Can You Exchange Multifamily for Single Family (or Vice Versa)?
8 min · The Basics · Last updated
Key Takeaways
Yes - any real property held for investment can be exchanged for any other real property held for investment. A 12-unit apartment for a single-family rental. A duplex for vacant land. A house for a strip mall. "Like-kind" refers to the nature of the asset (real property), not the type of building.
The like-kind rule is broader than you think
Under IRC Section 1031, "like-kind" means real property for real property. That's it. The IRS does not distinguish between residential and commercial, improved and unimproved, large and small, or one unit and one hundred units.
A single-family rental house is like-kind to a 200-unit apartment complex. A parking lot is like-kind to an office tower. Farmland is like-kind to a retail shopping center.
The only disqualifying factor is property located outside the United States (foreign property is not like-kind to domestic property) and property that isn't real property (personal property, equipment, vehicles).
Common cross-type exchanges
| Relinquished property | Replacement property | Qualifies? |
|---|---|---|
| Single-family rental | Duplex or fourplex | Yes |
| Fourplex | 20-unit apartment | Yes |
| Apartment building | Single-family rental(s) | Yes |
| Residential rental | Commercial office | Yes |
| Multifamily | NNN retail | Yes |
| Apartment building | DST interest | Yes |
| Duplex | Vacant land | Yes |
Every combination of real investment property works.
Scaling up: single-family to multifamily
This is the most common cross-type exchange. An investor sells a $400,000 single-family rental and exchanges into an $800,000 fourplex, adding a mortgage to cover the difference.
The math works well: you defer the tax on your single-family gain, use the full equity as a down payment on the fourplex, and immediately increase your unit count and cash flow. Many investors repeat this pattern over years, steadily scaling from one or two houses into a small apartment portfolio.
Key consideration: The debt on your replacement must equal or exceed the debt on your relinquished property to avoid mortgage boot. If you sell a free-and-clear single-family rental and buy a fourplex with a mortgage, you're fine - adding debt doesn't create boot. If you sell a property with a $200,000 mortgage and buy a property with a $150,000 mortgage, the $50,000 debt reduction is boot unless you add $50,000 in cash.
Scaling down: multifamily to single-family
Less common but perfectly valid. An investor sells a 10-unit apartment building and exchanges into three single-family rentals in different markets.
Why would someone scale down? Geographic diversification, simpler management, targeting markets with better appreciation, or positioning individual properties for eventual sale or conversion.
The 3-Property Rule works naturally here: identify up to three replacement properties of any value. If you're exchanging into more than three single-family homes, you'll need to use the 200% Rule (total value of identified properties can't exceed 200% of your sale price) or the 95% Rule (you must close on 95% of identified value).

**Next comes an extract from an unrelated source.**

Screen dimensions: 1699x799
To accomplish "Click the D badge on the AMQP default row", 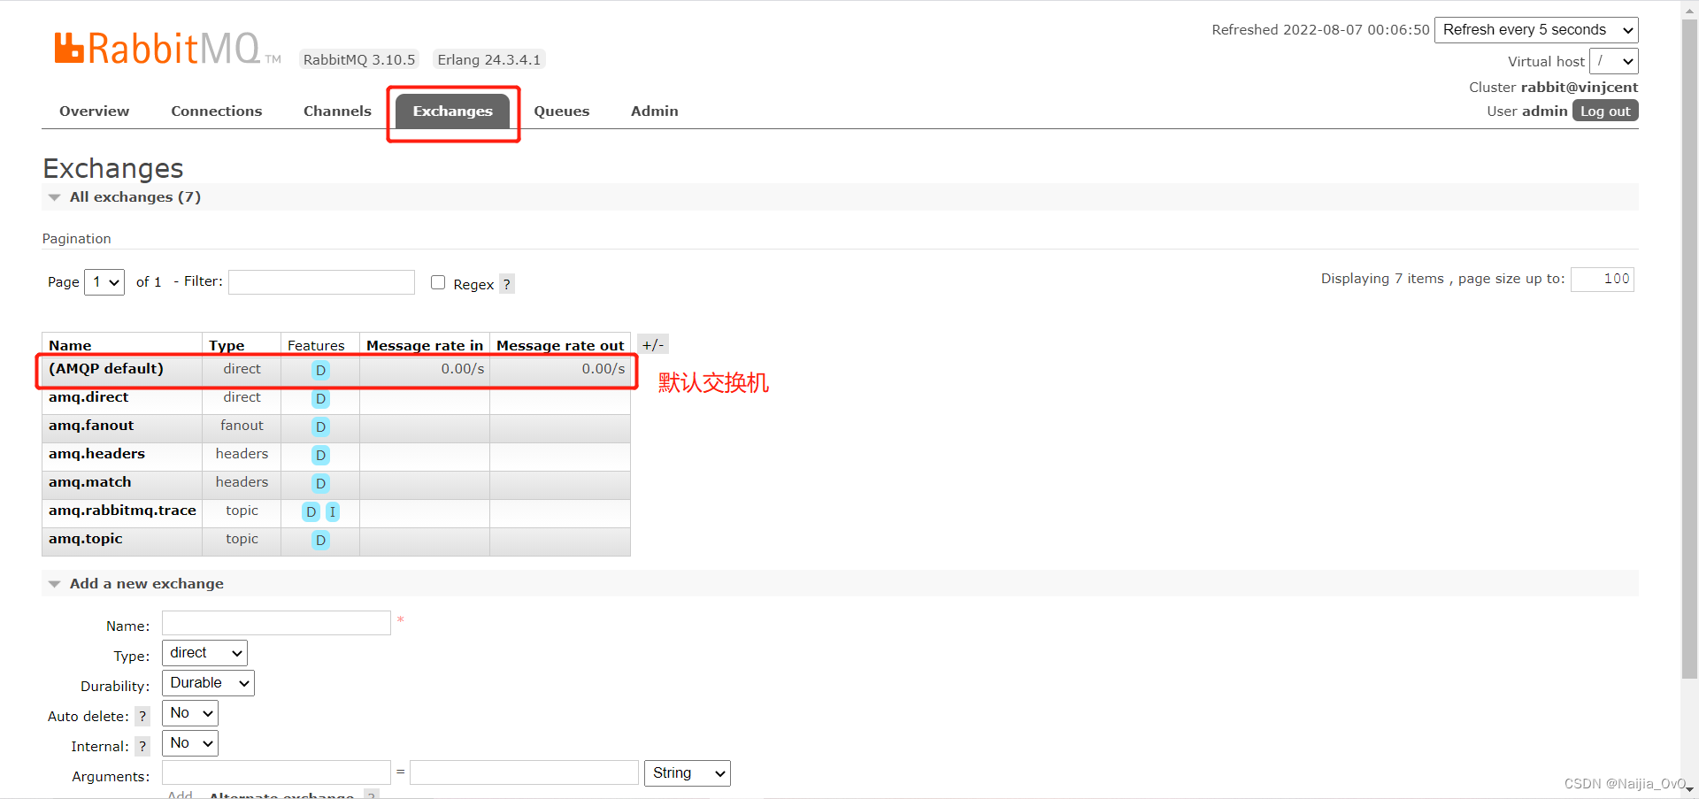I will tap(319, 371).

One property into many (or many into one)
You can exchange one property into multiple replacements, or consolidate multiple sales into one replacement. The rules:
One into many: Sell one apartment building, identify and close on three single-family rentals. The total value of all replacements must equal or exceed your sale price for full deferral.
Many into one: Sell three single-family rentals and exchange all proceeds into one apartment building. This requires coordinating the timing - all sales must be linked to the same exchange through your QI, and the 45-day and 180-day windows run from each individual sale. This gets complex. Work with a QI experienced in multi-property exchanges.
Watch points
Boot from trading down. If you exchange a $1M apartment building into a $600K single-family rental, the $400K difference is taxable boot. Full deferral requires equal or greater value.
Entity consistency. If your LLC owns the apartment building, the same LLC must acquire the replacement property. You can't sell from an LLC and buy personally (unless it's a single-member LLC, which is disregarded for tax purposes).
Mixed-use properties. If you live in one unit of your multifamily, that unit doesn't qualify for 1031 treatment. Only the investment portion qualifies. Allocate accordingly.
Financing complexity. Financing a single-family rental is simpler than financing a 20-unit apartment, and vice versa. Make sure your lender can close within the 180-day window for whatever property type you're acquiring.
The Bottom Line
The like-kind rule imposes almost no restrictions on property type. You can freely exchange across residential, commercial, and land categories. The constraints are economic (equal or greater value for full deferral, same or greater debt) and procedural (deadlines, same taxpayer). Whether you're scaling up, scaling down, or shifting property types entirely, the exchange accommodates it.